**What is needed:** Could you retype all of the data below exactly as given?

+---+

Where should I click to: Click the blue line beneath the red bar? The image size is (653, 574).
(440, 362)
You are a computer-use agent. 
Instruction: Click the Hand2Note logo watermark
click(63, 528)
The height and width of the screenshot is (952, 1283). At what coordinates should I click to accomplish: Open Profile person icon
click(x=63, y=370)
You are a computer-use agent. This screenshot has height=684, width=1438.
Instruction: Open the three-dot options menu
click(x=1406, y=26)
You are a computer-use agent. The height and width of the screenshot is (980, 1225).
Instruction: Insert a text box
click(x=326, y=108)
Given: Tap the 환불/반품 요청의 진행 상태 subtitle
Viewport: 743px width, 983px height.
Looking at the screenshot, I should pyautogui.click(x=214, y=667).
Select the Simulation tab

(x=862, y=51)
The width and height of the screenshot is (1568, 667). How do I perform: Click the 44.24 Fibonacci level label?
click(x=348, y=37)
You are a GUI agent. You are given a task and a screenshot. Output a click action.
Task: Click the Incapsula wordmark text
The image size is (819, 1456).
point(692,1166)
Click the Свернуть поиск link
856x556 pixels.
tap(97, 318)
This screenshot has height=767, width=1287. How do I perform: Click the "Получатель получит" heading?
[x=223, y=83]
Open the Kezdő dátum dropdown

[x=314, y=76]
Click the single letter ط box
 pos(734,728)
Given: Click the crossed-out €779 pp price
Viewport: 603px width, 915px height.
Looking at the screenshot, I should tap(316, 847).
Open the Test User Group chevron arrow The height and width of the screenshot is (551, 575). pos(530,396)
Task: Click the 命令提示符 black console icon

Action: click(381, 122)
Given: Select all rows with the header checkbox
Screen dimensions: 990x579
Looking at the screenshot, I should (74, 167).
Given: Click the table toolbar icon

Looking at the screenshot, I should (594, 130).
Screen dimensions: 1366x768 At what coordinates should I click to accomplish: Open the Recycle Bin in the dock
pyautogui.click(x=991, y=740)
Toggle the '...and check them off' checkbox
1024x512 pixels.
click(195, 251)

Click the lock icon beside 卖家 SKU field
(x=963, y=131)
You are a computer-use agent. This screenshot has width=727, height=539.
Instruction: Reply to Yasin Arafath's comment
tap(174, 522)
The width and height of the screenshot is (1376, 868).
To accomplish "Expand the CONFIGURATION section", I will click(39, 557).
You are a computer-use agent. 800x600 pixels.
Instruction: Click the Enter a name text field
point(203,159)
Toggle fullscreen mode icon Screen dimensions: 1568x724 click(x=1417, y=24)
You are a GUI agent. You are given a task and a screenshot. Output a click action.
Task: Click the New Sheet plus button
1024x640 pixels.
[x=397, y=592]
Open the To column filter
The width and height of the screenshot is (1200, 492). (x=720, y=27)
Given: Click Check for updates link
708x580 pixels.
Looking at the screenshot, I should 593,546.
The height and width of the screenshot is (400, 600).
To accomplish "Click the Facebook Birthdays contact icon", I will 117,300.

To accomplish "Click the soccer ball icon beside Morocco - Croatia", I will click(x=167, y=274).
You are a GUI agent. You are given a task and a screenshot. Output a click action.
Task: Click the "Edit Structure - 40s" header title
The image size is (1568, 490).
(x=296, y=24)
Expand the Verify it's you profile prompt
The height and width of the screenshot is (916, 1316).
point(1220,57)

+---+

**Your response:**
Where should I click to: Click the blue line beneath the red bar? The image size is (653, 574).
(440, 362)
You are a computer-use agent. 
Instruction: Click the Hand2Note logo watermark
click(63, 528)
The height and width of the screenshot is (952, 1283). At what coordinates should I click to accomplish: Open Profile person icon
click(x=63, y=370)
You are a computer-use agent. This screenshot has height=684, width=1438.
Instruction: Open the three-dot options menu
click(x=1406, y=26)
You are a computer-use agent. The height and width of the screenshot is (980, 1225).
Instruction: Insert a text box
click(x=326, y=108)
Given: Tap the 환불/반품 요청의 진행 상태 subtitle
Viewport: 743px width, 983px height.
Looking at the screenshot, I should pyautogui.click(x=214, y=667).
Select the Simulation tab

(x=862, y=51)
The width and height of the screenshot is (1568, 667). How do I perform: Click the 44.24 Fibonacci level label?
click(x=348, y=37)
You are a GUI agent. You are given a task and a screenshot. Output a click action.
Task: Click the Incapsula wordmark text
The image size is (819, 1456).
point(692,1166)
Click the Свернуть поиск link
856x556 pixels.
tap(97, 318)
This screenshot has height=767, width=1287. How do I perform: Click the "Получатель получит" heading?
[x=223, y=83]
Open the Kezdő dátum dropdown

[x=314, y=76]
Click the single letter ط box
 pos(734,728)
Given: Click the crossed-out €779 pp price
Viewport: 603px width, 915px height.
Looking at the screenshot, I should tap(316, 847).
Open the Test User Group chevron arrow The height and width of the screenshot is (551, 575). pos(530,396)
Task: Click the 命令提示符 black console icon

Action: click(381, 122)
Given: Select all rows with the header checkbox
Screen dimensions: 990x579
Looking at the screenshot, I should (74, 167).
Given: Click the table toolbar icon

Looking at the screenshot, I should (594, 130).
Screen dimensions: 1366x768 At what coordinates should I click to accomplish: Open the Recycle Bin in the dock
pyautogui.click(x=991, y=740)
Toggle the '...and check them off' checkbox
1024x512 pixels.
click(195, 251)

Click the lock icon beside 卖家 SKU field
(x=963, y=131)
You are a computer-use agent. This screenshot has width=727, height=539.
Instruction: Reply to Yasin Arafath's comment
tap(174, 522)
The width and height of the screenshot is (1376, 868).
To accomplish "Expand the CONFIGURATION section", I will click(39, 557).
You are a computer-use agent. 800x600 pixels.
Instruction: Click the Enter a name text field
point(203,159)
Toggle fullscreen mode icon Screen dimensions: 1568x724 click(x=1417, y=24)
You are a GUI agent. You are given a task and a screenshot. Output a click action.
Task: Click the New Sheet plus button
1024x640 pixels.
[x=397, y=592]
Open the To column filter
The width and height of the screenshot is (1200, 492). (x=720, y=27)
Given: Click Check for updates link
708x580 pixels.
Looking at the screenshot, I should 593,546.
The height and width of the screenshot is (400, 600).
To accomplish "Click the Facebook Birthdays contact icon", I will 117,300.

To accomplish "Click the soccer ball icon beside Morocco - Croatia", I will click(x=167, y=274).
You are a GUI agent. You are given a task and a screenshot. Output a click action.
Task: Click the "Edit Structure - 40s" header title
The image size is (1568, 490).
(x=296, y=24)
Expand the Verify it's you profile prompt
The height and width of the screenshot is (916, 1316).
point(1220,57)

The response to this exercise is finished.